Une structure enfouie sous ses expressions culturelles
Précisons d’entrée de jeu qu’un argument théorique conduit à penser qu’il existe bel et bien un système social spécifiquement humain, même si celui-ci se soustrait à l’observation directe. Cet argument se scinde en deux parties. D’une part, toutes les autres espèces animales vivant en société possèdent un système social qui leur est propre et qu’il est possible de définir ; il est donc plausible qu’il en aille de même pour notre espèce. D’autre part, un phénomène unique à l’espèce humaine, la culture dite cumulative, permet d’expliquer pourquoi notre espèce est la seule dont le système social unitaire est invisible : il serait enfoui sous la multitude des formes culturelles qu’il a engendrées.
Pour mieux comprendre, considérons notre plus proche parent, le chimpanzé. Le système social du chimpanzé, comme d’ailleurs celui de toute autre espèce, peut être décrit à partir d’un certain nombre de traits et de critères : la taille et la composition des groupes, les types d’unions sexuelles, le répertoire des activités sociales, la nature des relations entre les individus selon leur âge, leur sexe et leur degré de parenté génétique, la nature des rapports entre les groupes, et ainsi de suite. Le chimpanzé présente une configuration particulière de ces traits, un système social modal, qui caractérise la grande majorité des groupes dans toutes les populations étudiées. Cela ne veut pas dire qu’il n’y a que peu ou pas de variations comportementales entre les communautés de chimpanzés. Au contraire, la documentation abonde au sujet de différences dans la taille et la composition des groupes, ainsi que dans la fréquence des activités sociales, différences qui reflètent, entre autres, les effets des variations écologiques selon l’habitat. Toutefois, on note peu de variations dans la forme des comportements, des activités sociales et des relations sociales. Cela s’explique par le fait qu’il y a peu de variation d’origine culturelle entre les groupes, ce qui nous amène au deuxième point de notre argument théorique.

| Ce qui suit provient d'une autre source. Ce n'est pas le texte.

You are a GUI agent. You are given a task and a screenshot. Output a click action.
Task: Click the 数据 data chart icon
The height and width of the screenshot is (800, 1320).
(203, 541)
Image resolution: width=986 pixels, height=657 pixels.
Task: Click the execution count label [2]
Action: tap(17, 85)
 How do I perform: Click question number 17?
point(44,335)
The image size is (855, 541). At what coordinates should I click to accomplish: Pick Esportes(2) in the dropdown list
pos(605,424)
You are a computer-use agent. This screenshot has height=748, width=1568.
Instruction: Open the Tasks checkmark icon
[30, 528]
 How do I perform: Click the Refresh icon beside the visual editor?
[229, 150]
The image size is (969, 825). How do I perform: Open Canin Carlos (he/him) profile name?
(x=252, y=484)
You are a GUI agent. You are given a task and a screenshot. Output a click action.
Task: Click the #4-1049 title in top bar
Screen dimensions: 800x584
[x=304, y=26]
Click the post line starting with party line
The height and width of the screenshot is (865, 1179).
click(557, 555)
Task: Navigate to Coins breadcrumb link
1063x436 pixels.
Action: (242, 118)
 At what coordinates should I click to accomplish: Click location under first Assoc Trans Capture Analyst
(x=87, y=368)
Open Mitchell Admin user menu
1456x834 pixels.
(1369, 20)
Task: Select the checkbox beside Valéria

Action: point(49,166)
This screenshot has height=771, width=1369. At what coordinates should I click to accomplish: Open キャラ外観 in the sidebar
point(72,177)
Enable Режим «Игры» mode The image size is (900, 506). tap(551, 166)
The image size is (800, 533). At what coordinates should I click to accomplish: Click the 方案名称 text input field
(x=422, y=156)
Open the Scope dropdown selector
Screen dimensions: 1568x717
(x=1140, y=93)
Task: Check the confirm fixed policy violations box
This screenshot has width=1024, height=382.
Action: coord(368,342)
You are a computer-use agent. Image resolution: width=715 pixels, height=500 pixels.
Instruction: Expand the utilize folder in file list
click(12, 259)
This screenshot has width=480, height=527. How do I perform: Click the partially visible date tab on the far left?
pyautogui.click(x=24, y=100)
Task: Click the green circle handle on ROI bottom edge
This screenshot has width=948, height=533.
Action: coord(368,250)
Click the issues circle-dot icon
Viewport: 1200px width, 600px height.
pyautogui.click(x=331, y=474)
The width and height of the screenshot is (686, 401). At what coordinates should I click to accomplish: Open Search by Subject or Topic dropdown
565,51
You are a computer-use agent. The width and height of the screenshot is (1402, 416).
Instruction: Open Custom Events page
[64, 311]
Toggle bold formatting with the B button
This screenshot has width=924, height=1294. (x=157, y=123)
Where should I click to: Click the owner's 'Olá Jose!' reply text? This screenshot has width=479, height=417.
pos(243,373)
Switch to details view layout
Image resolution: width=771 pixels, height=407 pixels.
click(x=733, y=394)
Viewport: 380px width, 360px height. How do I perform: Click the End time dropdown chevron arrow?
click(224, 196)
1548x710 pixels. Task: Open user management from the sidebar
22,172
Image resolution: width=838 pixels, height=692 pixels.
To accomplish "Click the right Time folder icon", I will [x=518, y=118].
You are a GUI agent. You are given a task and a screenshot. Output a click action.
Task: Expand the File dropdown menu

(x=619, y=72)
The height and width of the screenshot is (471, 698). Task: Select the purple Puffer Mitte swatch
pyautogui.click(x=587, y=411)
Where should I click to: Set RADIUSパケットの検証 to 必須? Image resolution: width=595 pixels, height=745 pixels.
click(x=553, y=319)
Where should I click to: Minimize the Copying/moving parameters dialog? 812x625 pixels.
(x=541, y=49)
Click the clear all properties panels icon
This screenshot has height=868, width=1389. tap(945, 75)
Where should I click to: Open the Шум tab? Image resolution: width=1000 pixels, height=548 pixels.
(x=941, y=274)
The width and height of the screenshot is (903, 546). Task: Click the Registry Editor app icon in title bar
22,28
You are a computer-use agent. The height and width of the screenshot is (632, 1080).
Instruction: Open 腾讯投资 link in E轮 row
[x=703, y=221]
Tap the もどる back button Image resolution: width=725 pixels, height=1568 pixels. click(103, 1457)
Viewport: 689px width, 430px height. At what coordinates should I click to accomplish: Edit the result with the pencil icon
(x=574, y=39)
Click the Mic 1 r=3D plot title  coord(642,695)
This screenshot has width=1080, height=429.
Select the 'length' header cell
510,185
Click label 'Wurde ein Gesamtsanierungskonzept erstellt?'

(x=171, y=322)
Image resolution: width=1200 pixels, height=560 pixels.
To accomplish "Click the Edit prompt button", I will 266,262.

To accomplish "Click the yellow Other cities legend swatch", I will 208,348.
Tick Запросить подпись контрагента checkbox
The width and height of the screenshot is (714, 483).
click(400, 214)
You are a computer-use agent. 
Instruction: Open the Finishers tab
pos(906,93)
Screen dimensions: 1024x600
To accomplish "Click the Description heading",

De nombreuses espèces animales, dont le chimpanzé, sont dotées d’une capacité culturelle que l’on pourrait qualifier de rudimentaire. La culture résulte de la présence simultanée chez une même espèce de deux facultés : l’innovation, qui est la capacité d’inventer des comportements, et l’apprentissage social, soit l’aptitude à adopter les innovations faites par d’autres, par exemple en les imitant. Lorsque l’innovation d’un individu est adoptée par d’autres et qu’elle se dissémine ainsi dans le groupe entier grâce à l’apprentissage social, elle devient un élément du répertoire culturel du groupe. Elle fait partie de ses traditions, traditions qui se perdraient si le groupe venait à disparaître. La pêche aux termites avec des brindilles et le cassage de noix avec des marteaux et des enclumes en pierre ou en bois sont des exemples classiques de traditions culturelles chez le chimpanzé (Whiten et coll., 1999 ; McGrew, 2004).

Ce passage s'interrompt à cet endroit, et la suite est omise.